Theoretical question around transparency:
Some of the heart of the analysis in this article is around the obscuring of sources of value. But is the assumption taken that value is produced in all workplaces? What about schools and hospitals where value is not really produced at all, at least not in the orthodox marxist sense? Of course part of the source of the school district’s exploitation is that it’s forcing teachers and others (studnets, etc) to work unpaid hours. But this doesn’t really generate surplus value in the same way a factory worker that’s producing food or machines does. Rather, it’s surplus labor that’s taken advantage of, but which doesn’t directly re-enter into the circulation of capital.
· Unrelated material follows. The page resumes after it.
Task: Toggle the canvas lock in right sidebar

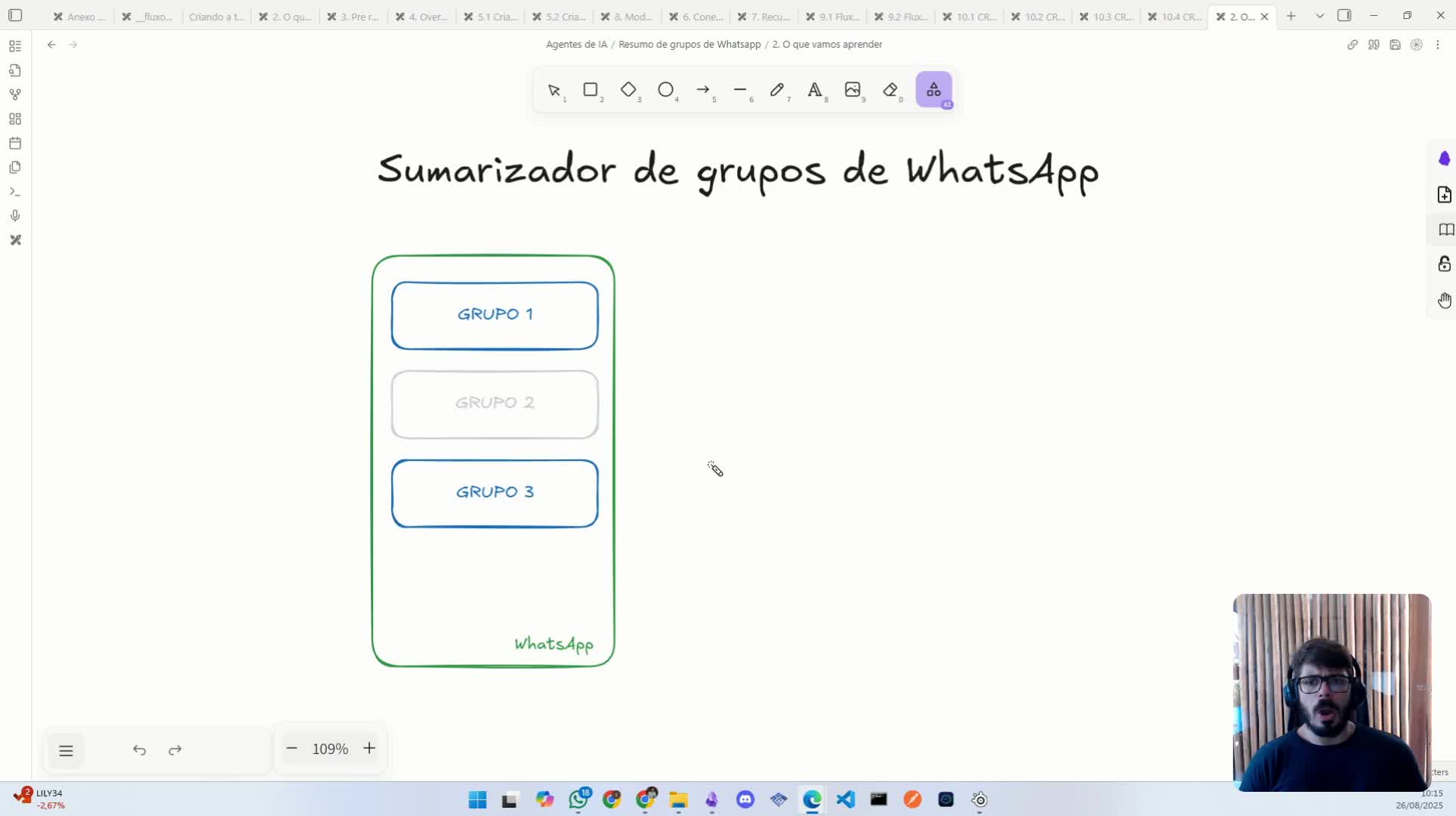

Rather, where I see the intersection of production of surplus value and public schools is through things like the contracts for capital projects, construction, standardized testing curriculum, online programs, and other commoditized educational/infrastructural products that go into the overall production of public schools as a whole. These contracts are signed and discussed at bi-weekly school board meetings, and it’s these contracts that represent reified forms of exploited labor – the labor of those that do the construction, those that produce the tests, those that produce the shitty food the kids get to eat, etc etc.
Do you all agree with this? If so, then what does it mean for going beyond the individual worker in the individual factory unit of analysis?
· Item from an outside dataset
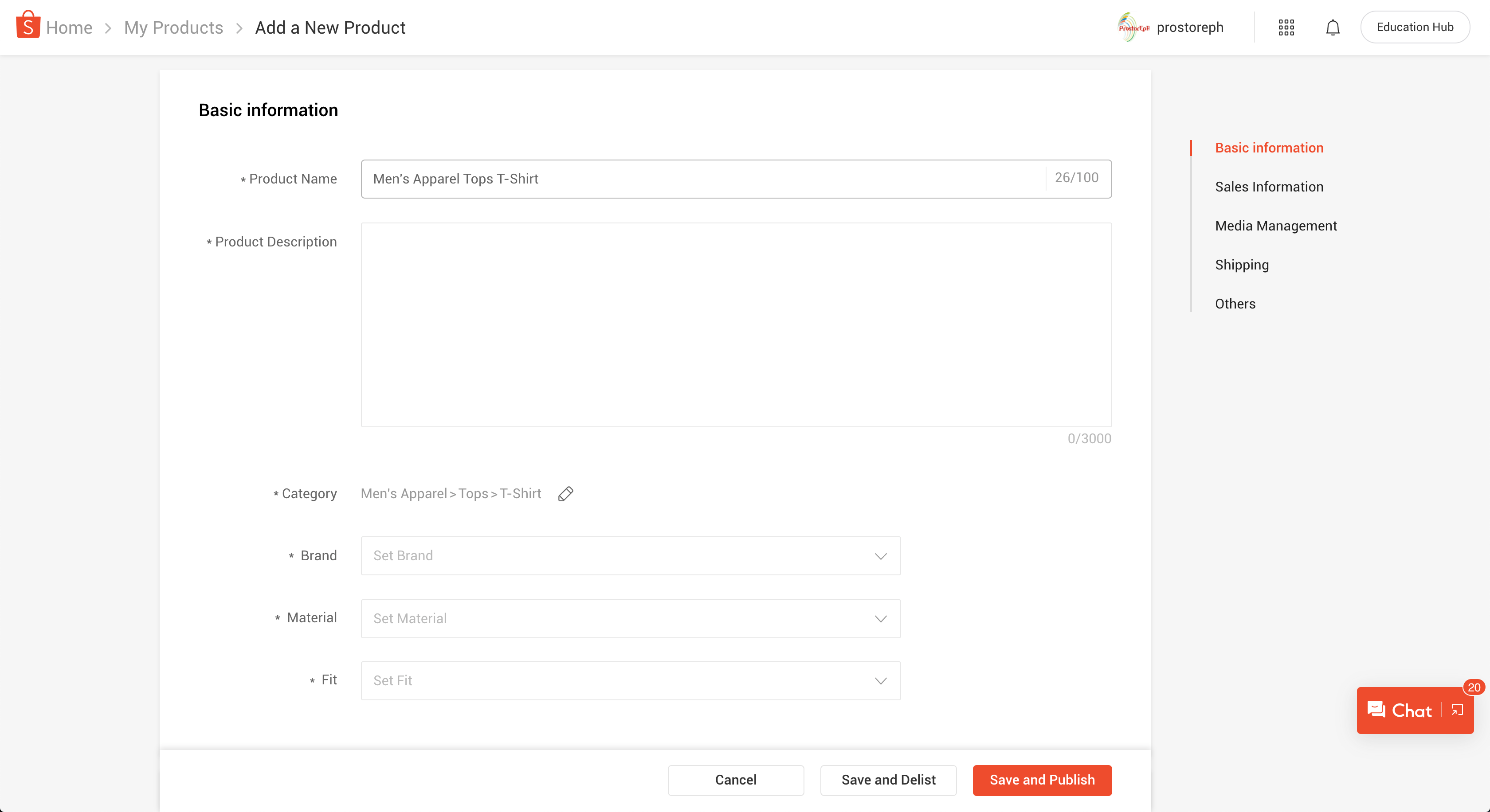Open the notifications bell
The image size is (1490, 812).
[1332, 27]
Also, thirdly, on a historical scale:
What do you all think about the self-management that has happened in pretty much every single revolutionary upsurge in history? It’s been interesting for me to read about experiences such as those in Russia (pre-1917), Algeria (1960s) , and Nicaragua (1970s) where there were intensive periods of battle by workers to self-manage in opposition to capitalists who wanted to engage in capital flight.
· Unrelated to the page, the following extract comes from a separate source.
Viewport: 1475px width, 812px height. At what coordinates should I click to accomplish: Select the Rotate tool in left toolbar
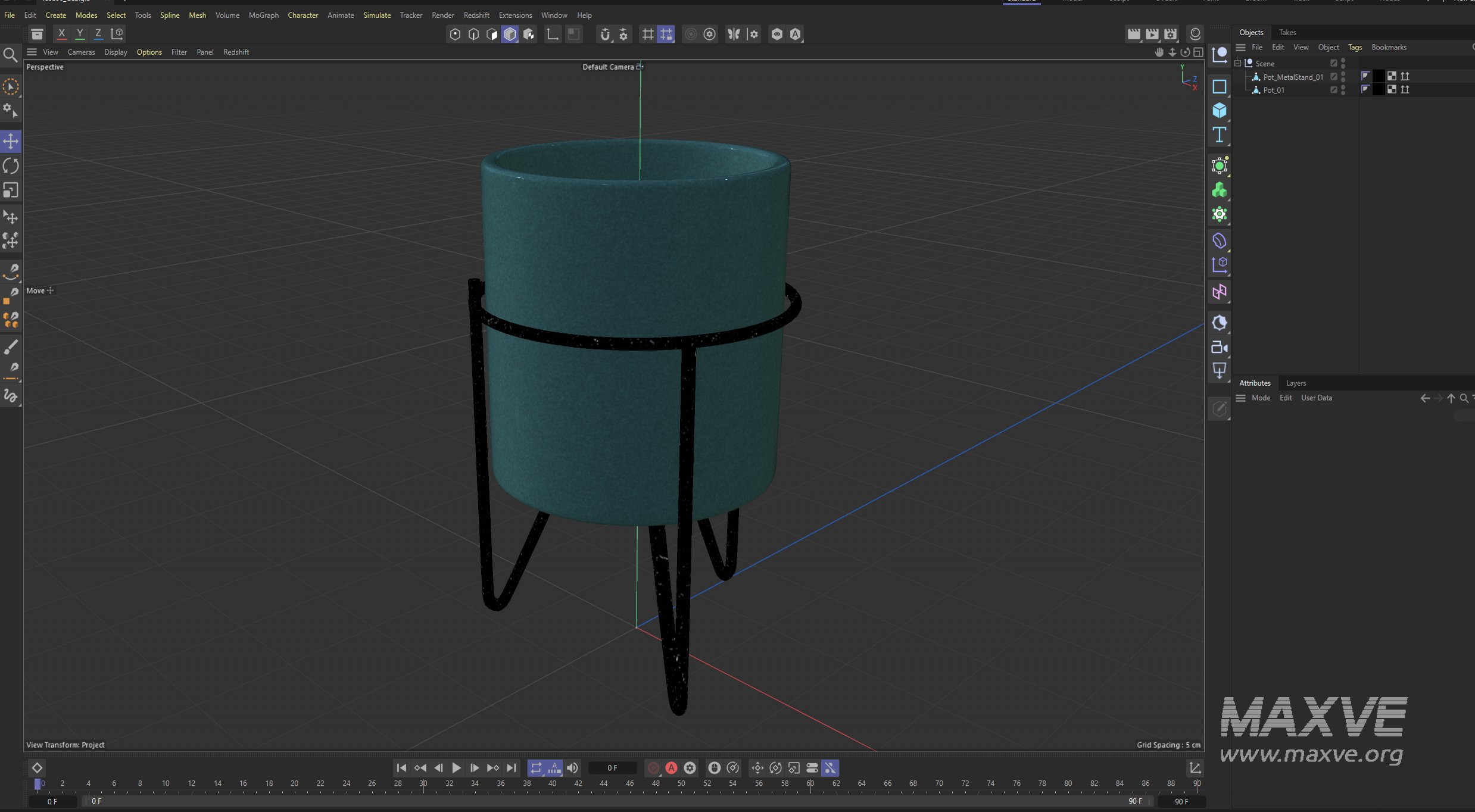(11, 165)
These were efforts at forming workers committees for control of industry that formed part of the heart of the revolutionary process, producing food during times of crisis where the revolutionaries were challenging/overthrowing the old regime, and they were also the initiatives that the new ruling parties ended up smashing once they couldn’t get the workers to work fast enough under their new state capitalist regimes of accumulation.
Through the little I’ve read of all these initiatives, opening the books was a big part of workers understanding the total social production process in relation to their own individual place in the division of labor. It was empowering rather than reifying . . . at least, that’s what it’s seemed like superficially. Would be interested in your historical thinking on this.
Thanks for the provocative article.
Thanks so much for the thoughtful comments, Total Worker! We badly owe you a response and will do so this week!